I’ve come to the conclusion that birthdays are absolutely stinky occasions. And I don’t just mean that they stink—as in they aren’t good—but that they actually stink—as in smell. I discovered this on my last birthday, about two months ago. See, I had been extremely excited about turning fifteen, but it turned out to be a…well…stinky event.
First off, my mom forgot to order a cake. Now this might not have been a problem if she could actually make the cake herself. My mom doesn’t cook the best, but….Let me be blunt: she can’t cook a single thing without singing it, turning it into a rock, or something else of that nature. Mom is a pretty good problem solver, however, and she decided to ask our Hispanic neighbor, who cooks delicious desserts, to bake my birthday cake. This brought along a new issue: the woman only speaks Spanish. Normally we speak to her using her son as a translator, but he was at school when Mom requested our dear neighbor’s help. Thus, the end result was a peanut butter cake with strawberry icing. It did taste somewhat like a PB&J, but I had wanted a chocolate cake with chocolate icing.
The next mishap took place when Dad invited our family, instead of my friends. We ended up with his mom and dad, my maternal grandparents, and practically all of the aunts, uncles, cousins, nephews, and nieces that we have. It wasn’t what I had wanted, but when they had said, “Let us handle it,” they really meant that they would handle it. The party turned out to be more like a family reunion, and most of the people didn’t even bring a gift or card.
I tried to put all of this behind me. I pictured the cake as a luxurious chocolate dessert with oozing ribbons of caramel. I imagined the guests to be my friends from school—who ended up being upset that they hadn’t been invited. And last, but not least, I tried to create the best gifts possible in my mind.
In reality, I was given a china doll by my grandparents, who apparently had forgotten I was fifteen, and a jump rope by Grandpa George, who believed everyone should exercise an hour a day. The twin cousins gave me some sort of odd shaped sock/doll thing, which they said was named Alicia. The worst part was when Aunt Jane—the poor dear—gave me a set of pink, polka-dot underwear.

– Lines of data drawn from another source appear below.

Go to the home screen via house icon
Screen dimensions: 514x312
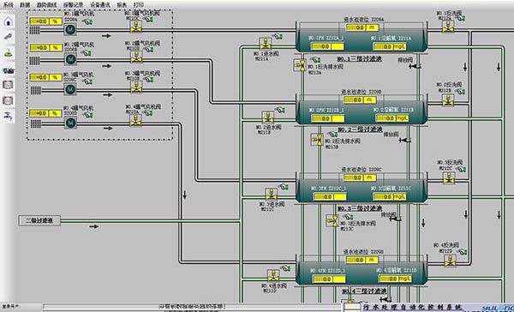tap(9, 21)
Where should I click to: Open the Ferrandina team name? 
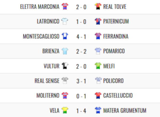116,36
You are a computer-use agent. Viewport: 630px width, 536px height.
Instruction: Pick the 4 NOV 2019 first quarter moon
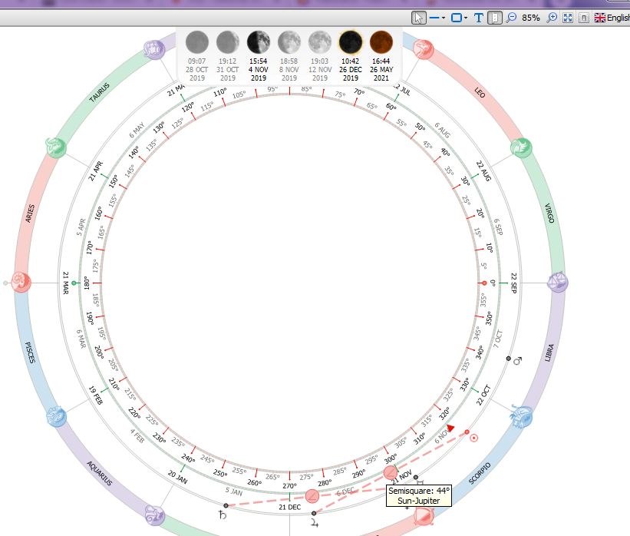pos(259,56)
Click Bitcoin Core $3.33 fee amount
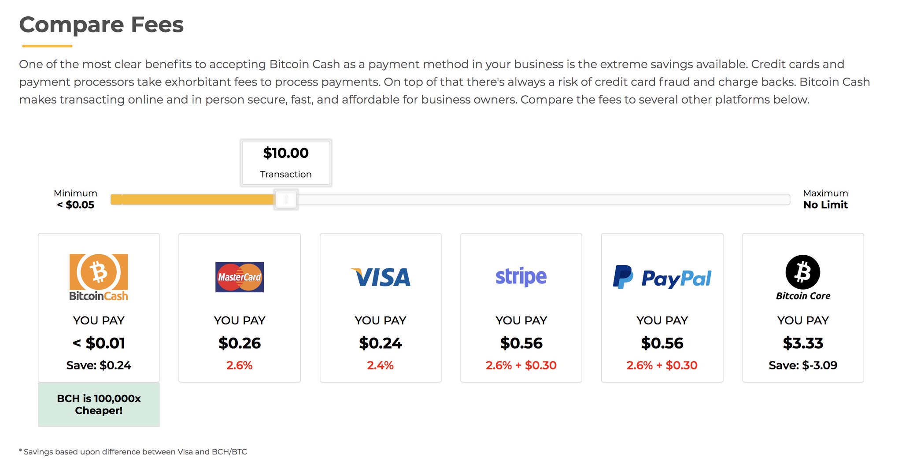 (803, 343)
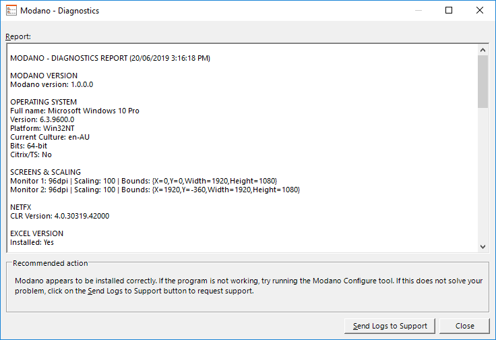
Task: Click the empty scrollbar track below the thumb
Action: (483, 175)
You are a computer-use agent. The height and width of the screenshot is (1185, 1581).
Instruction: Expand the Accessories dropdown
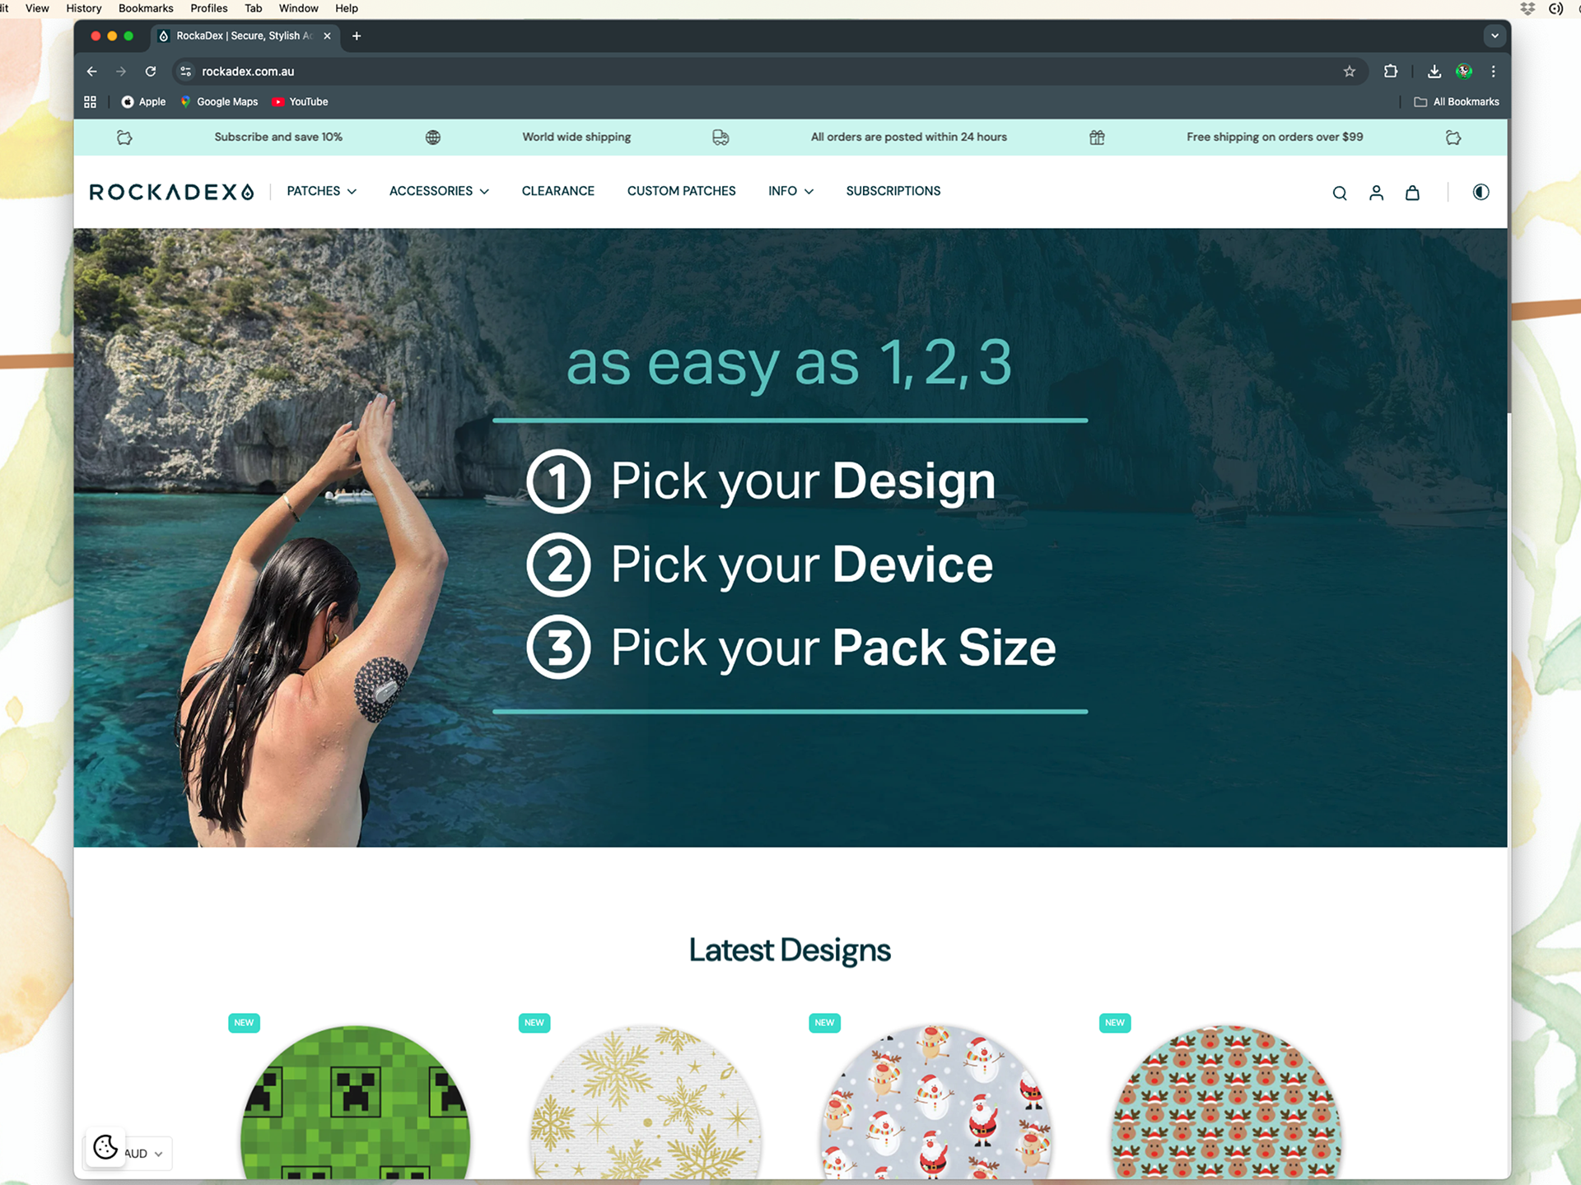(x=439, y=191)
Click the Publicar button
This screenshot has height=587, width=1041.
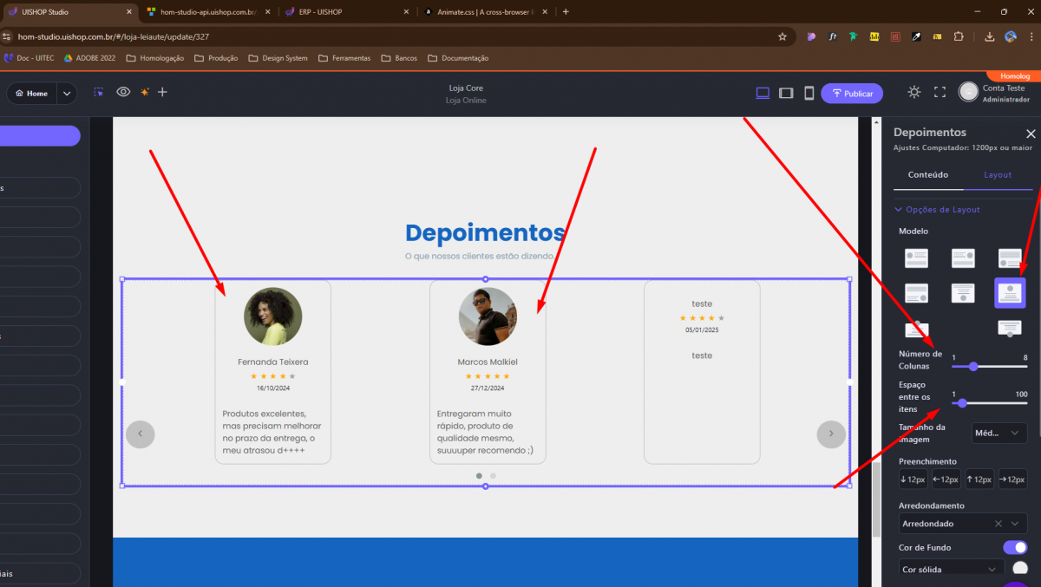coord(852,94)
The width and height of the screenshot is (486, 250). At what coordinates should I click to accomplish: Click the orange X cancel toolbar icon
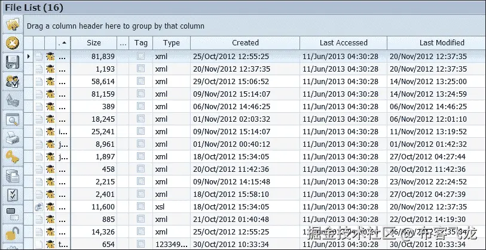click(x=12, y=43)
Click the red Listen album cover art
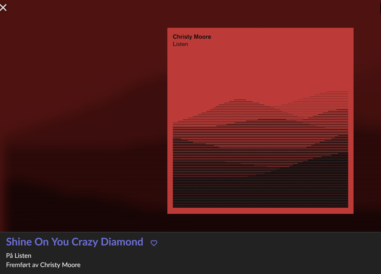This screenshot has width=381, height=274. (x=260, y=121)
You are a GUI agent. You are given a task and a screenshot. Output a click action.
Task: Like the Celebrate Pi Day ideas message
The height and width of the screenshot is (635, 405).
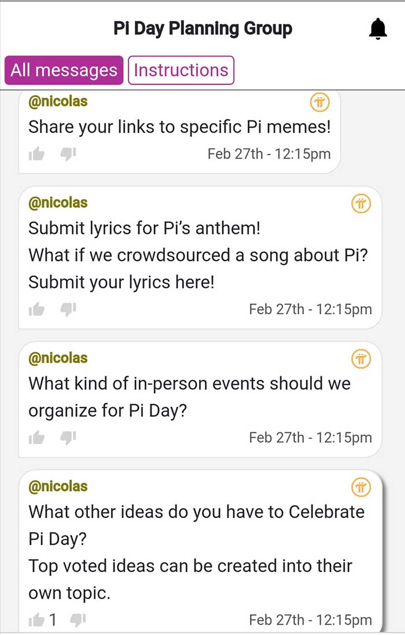[37, 619]
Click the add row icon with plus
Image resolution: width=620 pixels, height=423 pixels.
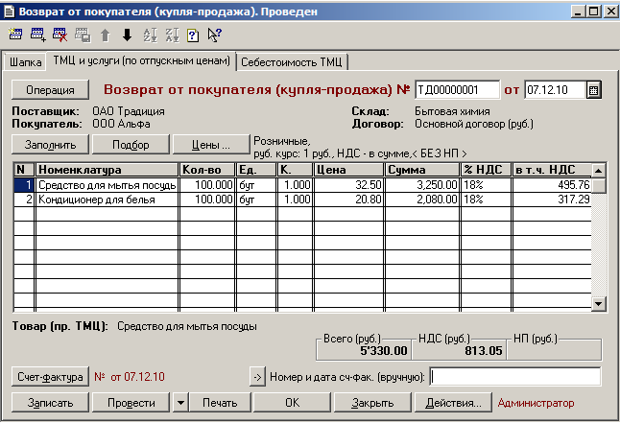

So this was how my fifteenth birthday ended. Mom did set the kitchen on fire with her rock-hard, cheesy “surprise.” And one of the cousins decided that the lawn mower should be started, even though he hadn’t a single clue on how to control it. But I love my family, and what can I do? I didn’t choose to be born here, so I guess I must take it as it is. I’m thinking next year I should make sure that I plan the party, since sixteenth birthdays are special occasions. But, I’ll probably end up with sauerkraut filled cupcakes and blue-striped long johns.